试剂二:液体15mL×1瓶,4℃避光保存。
试剂三:液体15mL×1瓶,4℃避光保存。
试剂四:氯仿,自备。
超氧阴离子提取:
1.植物、动物组织:按照组织质量(g):提取液体积(mL)为1:5~10的比例(建议称取约0.1g组织,加入1mL提取液)进行冰浴匀浆,然后,10000g,4℃,离心20min,取上清置于冰上待测。
2.细菌、真菌:按照细胞数量(104个):提取液体积(mL)为500~1000:1的比例(建议500万细胞加入1mL提取液),冰浴超声波破碎细胞(功率300w,超声3秒,间隔7秒,总时间3min);然后10000g,4℃,离心20min,取上清置于冰上待测。
3.血清或培养液:直接测定。
测定操作表:
分光光度计/酶标仪预热30min,调节波长至530nm。
1、操作表
| 空白管 | 测定管 | |
| 样本(μL) | 200 | |
| 提取液(μL) | 200 | |
| 试剂一(μL) | 160 | 160 |
| 混匀,37℃水浴20min | ||
| 试剂二(μL) | 120 | 120 |
| 试剂三(μL) | 120 | 120 |
| 混匀,37℃水浴20min | ||
| 试剂四(μL) | 200 | 200 |
| 混匀,8000g,25℃,离心5min,小心吸取上层水相200μL于微量石英比色皿/96孔板中,测定A530。ΔA=A测定-A空白,空白管只要做一管。 | ||
超氧阴离子含量计算公式
a.用微量石英比色皿测定的计算公式如下
标准曲线:y = 0.0242x - 0.0027,R2=0.9980
1. 组织:
(1)按照样本质量计算
超氧阴离子含量(nmol/g 鲜重)= (ΔA+0.0027)÷0.0242×V反总÷(V样÷V样总×W)×2=148.76×(ΔA+0.0027)÷W
超氧阴离子产生速率(nmol/ g·min)=148.76×(ΔA+0.0027)÷W÷T=7.44× (ΔA+0.0027)÷W
(2)按照蛋白质浓度计算
超氧阴离子含量(nmol/mg prot)= (ΔA+0.0027)÷0.0242×V反总÷(V样×Cpr)×2=148.76×(ΔA+0.0027)÷Cpr
超氧阴离子产生速率(nmol/ mg prot·min)= 148.76×(ΔA+0.0027)÷Cpr÷T =7.44× (ΔA+0.0027)÷Cpr
2. 细菌,真菌:
超氧阴离子含量(nmol/104 cell)= (ΔA+0.0027)÷0.0242× V反总÷(V样÷V样总×细胞数量)×2
= 148.76×(ΔA+0.0027)÷细胞数量
超氧阴离子产生速率(nmol/104 cell·min)= 148.76×(ΔA+0.0027)÷细胞数量÷T
=7.44× (ΔA+0.0027)÷细胞数量
3. 血清或培养液
超氧阴离子 含量(nmol/mL)= (ΔA+0.0027)÷0.0242×V反总÷V样×2=148.76× (ΔA+0.0027)
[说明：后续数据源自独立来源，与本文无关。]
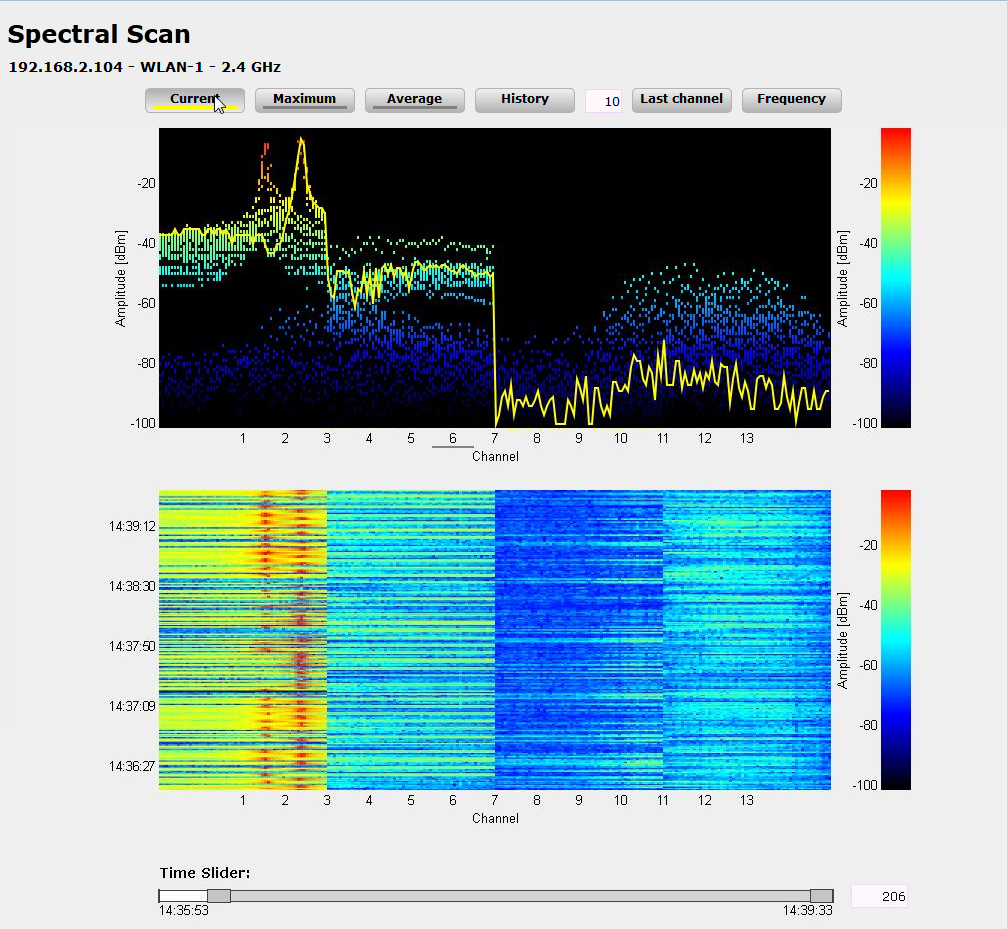Click the spectrum chart's amplitude color scale
The width and height of the screenshot is (1007, 929).
click(895, 277)
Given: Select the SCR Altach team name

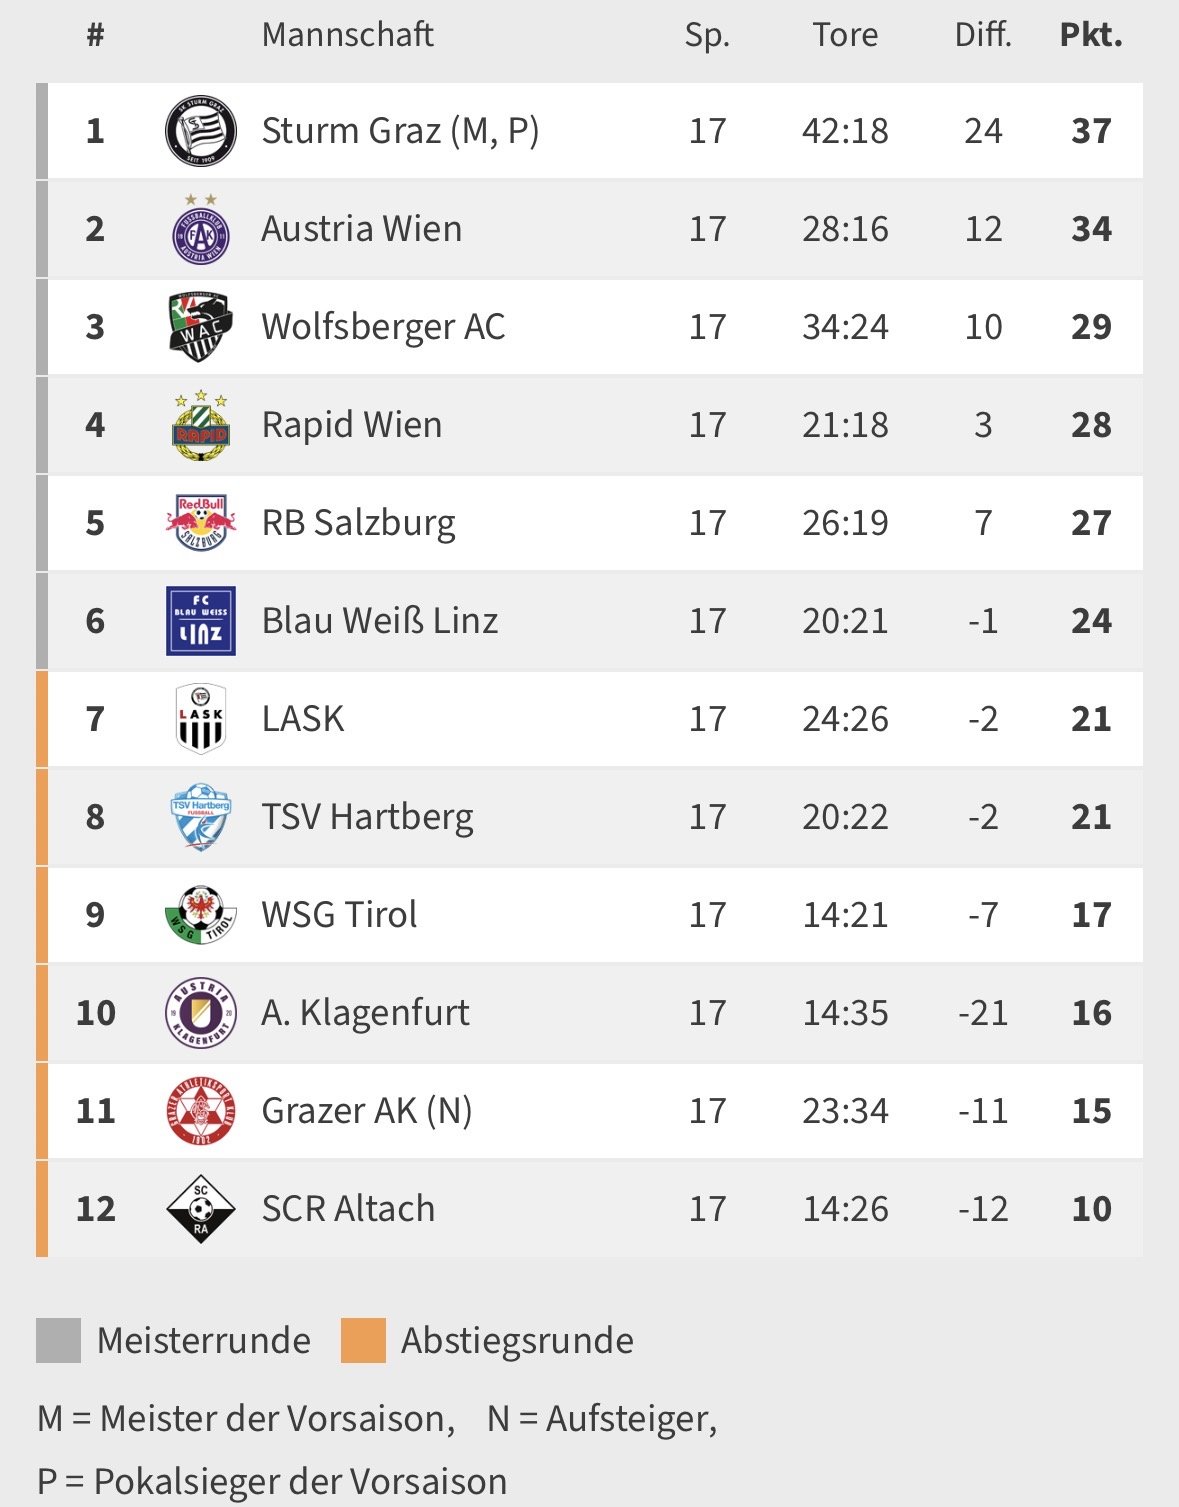Looking at the screenshot, I should pyautogui.click(x=348, y=1209).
超氧阴离子产生速率(nmol/mL·min)= 148.76× (ΔA+0.0027) ÷T= 7.44× (ΔA+0.0027)
V样总:加入提取液体积,1 mL; V反总:反应总体积,0.36mL;V样:反应中样品体积,0.2mL;Cpr:样本蛋白质浓度,mg/mL;W:样品质量,g;T:反应时间,20min;2: 2分子O2-参与反应生成1分子NO2-。
b.用96孔板测定的计算公式如下
标准曲线:y = 0.0121x - 0.0027,R2 = 0.9980
1. 组织:
(1)按照样本质量计算
超氧阴离子含量(nmol/g 鲜重)= (ΔA+0.0027)÷0.0121×V反总÷(V样÷V样总×W)×2=297.52× (ΔA+0.0027)÷W
超氧阴离子产生速率(nmol/ g·min)=297.52× (ΔA+0.0027)÷W÷T =14.88× (ΔA+0.0027)÷W
(2)按照蛋白质浓度计算
超氧阴离子含量(nmol/mg prot)= (ΔA+0.0027)÷0.0121×V反总÷(V样×Cpr)×2=297.52× (ΔA+0.0027)÷Cpr
超氧阴离子产生速率(nmol/ mg prot·min)= 297.52× (ΔA+0.0027)÷Cpr÷T=14.88× (ΔA+0.0027)÷Cpr
2. 细菌,真菌:
超氧阴离子含量(nmol/104 cell)=(ΔA+0.0027)÷0.0121× V反总÷(V样÷V样总×细胞数量)×2
=297.52× (ΔA+0.0027)÷细胞数量
超氧阴离子产生速率(nmol/104 cell·min)=297.52× (ΔA+0.0027)÷细胞数量÷T
=14.88× (ΔA+0.0027)÷细胞数量
3. 血清或培养液
超氧阴离子 含量(nmol/mL)=(ΔA+0.0027)÷0.0121 ×V反总÷V样×2=297.52×(ΔA+0.0027)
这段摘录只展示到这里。